● **PROBLEM DETAILS**
Make the copy match the entries below exactly, with no pictures carried over.

-------

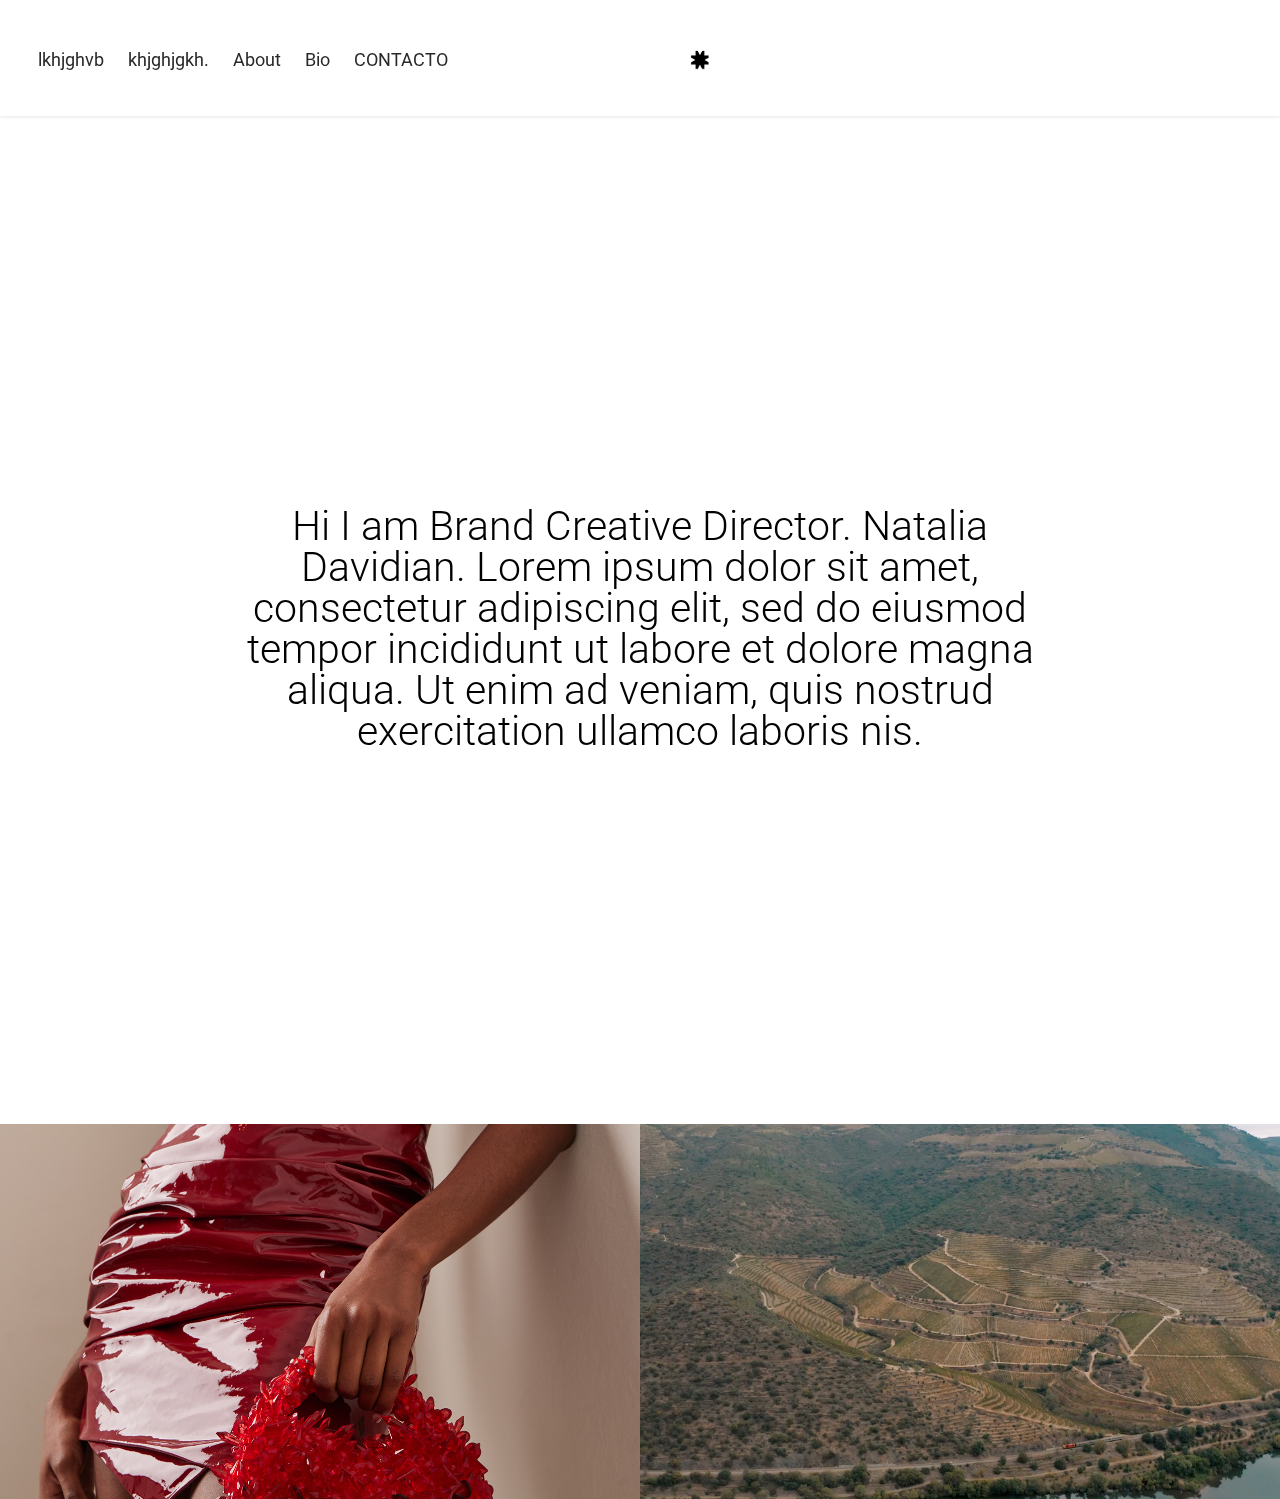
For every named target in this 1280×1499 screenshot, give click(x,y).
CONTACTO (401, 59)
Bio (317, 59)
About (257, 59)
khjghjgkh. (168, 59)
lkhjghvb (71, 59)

-------

● **YOUR RESPONSE**
For every named target in this 1280×1499 screenshot, give click(x,y).
CONTACTO (401, 59)
Bio (317, 59)
About (257, 59)
khjghjgkh. (168, 59)
lkhjghvb (71, 59)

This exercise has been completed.